** Opening PAGE TEXT block **
How to reach Chioggia
Chioggia is a picturesque town on the south of the Venice Lagoon (https://en.wikipedia.org/wiki/Chioggia). It is connected to Venice by regular buses (quickest way) and by boats. There is a direct connection to the airport of Venice
By plane
The nearest international airport is Venice Marco Polo.
From there, there are regular shuttle buses to Venice Piazzale Roma (30-min trip, bus nr. 5 and nr. 35 every 10’ and cost € 8 per ride), where the buses to Chioggia leave (1-h trip to Chioggia).
There is also a direct bus service from Venice airport to Chioggia (90-min trip; at € 6.40). The provider is Arriva Veneto (www.arrivaveneto.it), bus nr. 80, stop at Chioggia Campo Marconi. Please notice that buses are not regular on Sundays.
Some low-cost companies reach the airport of Venice Treviso. From there, regular buses to Venice Piazzale Roma (1-h trip) are available: www.atvo.it, buses every 30’ at € 22 return ride.
From Piazzale Roma change bus to Chioggia. Please notice that buses are not regular on Sundays.
In Chioggia the bus stop is located immediately out of the historical town centre , so you have to walk 5-10 min to reach the accommodation site of Palazzo Grassi (see map1).
** Closing PAGE TEXT block **
Could you give the passage of the Chioggia travel text starting with "From there, there" and going on through "trip to Chioggia)." again, renaming "shuttle buses" to "airport coaches"? These items come from a separate source.
** Opening RECORDS SUPPLIED block **
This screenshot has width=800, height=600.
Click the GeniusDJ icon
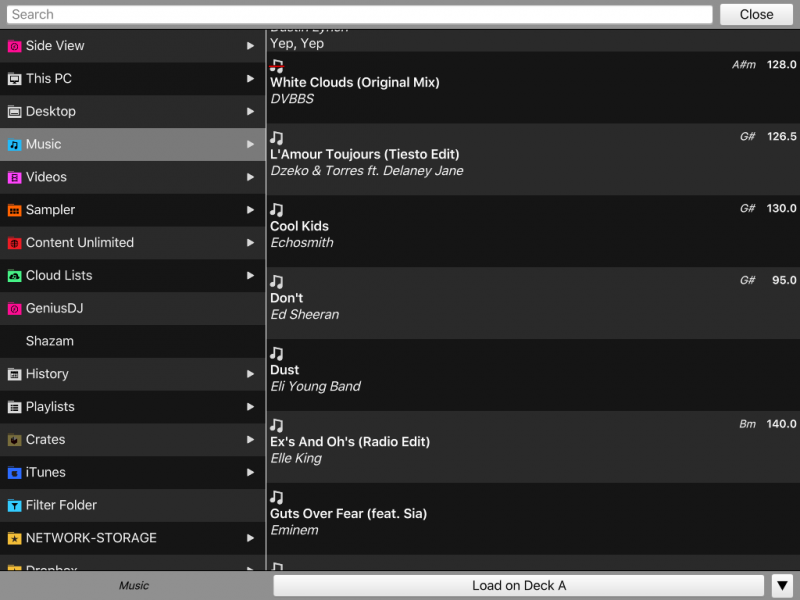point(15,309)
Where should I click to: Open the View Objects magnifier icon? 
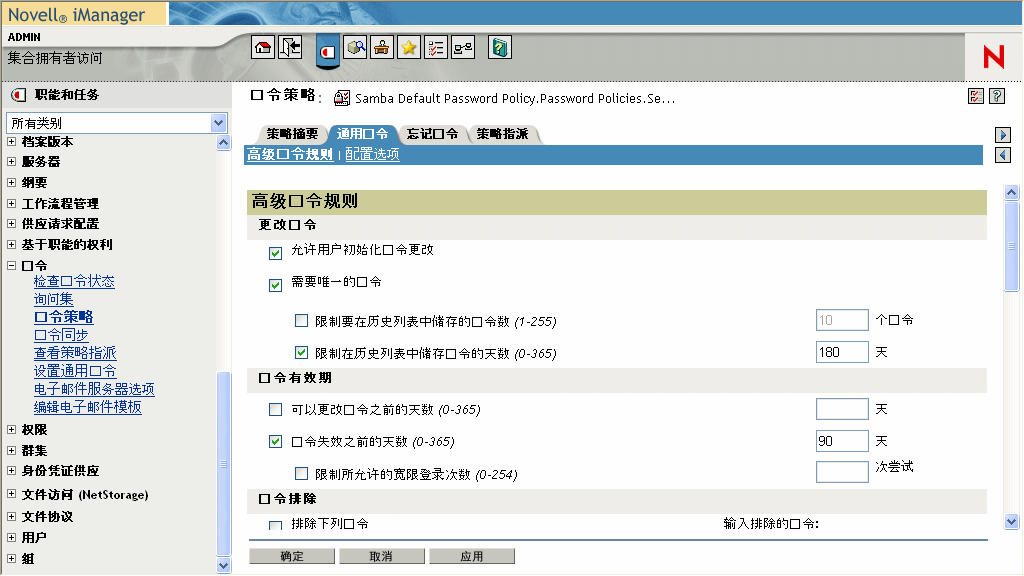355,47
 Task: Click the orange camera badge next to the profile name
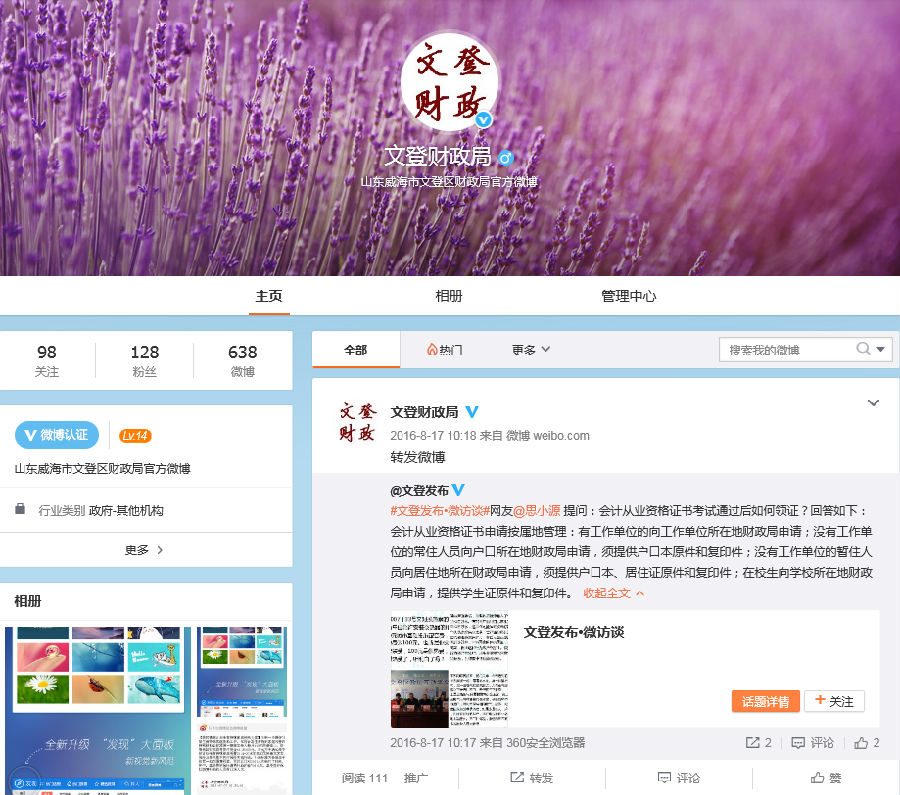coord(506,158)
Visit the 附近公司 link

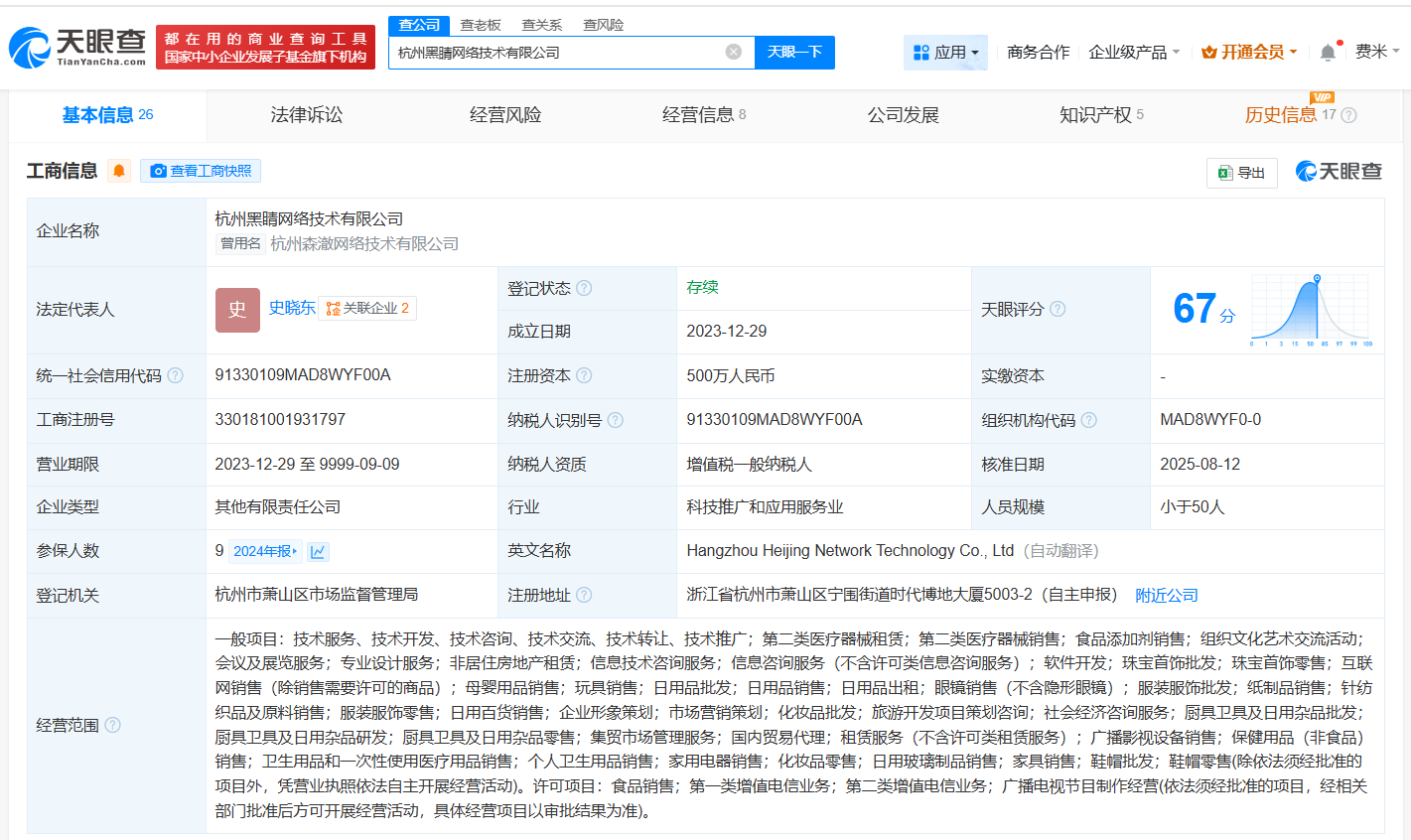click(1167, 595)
** Closing RECORDS SUPPLIED block **
RESPONSE AREA —
From there, there are regular airport coaches to Venice Piazzale Roma (30-min trip, bus nr. 5 and nr. 35 every 10’ and cost € 8 per ride), where the buses to Chioggia leave (1-h trip to Chioggia).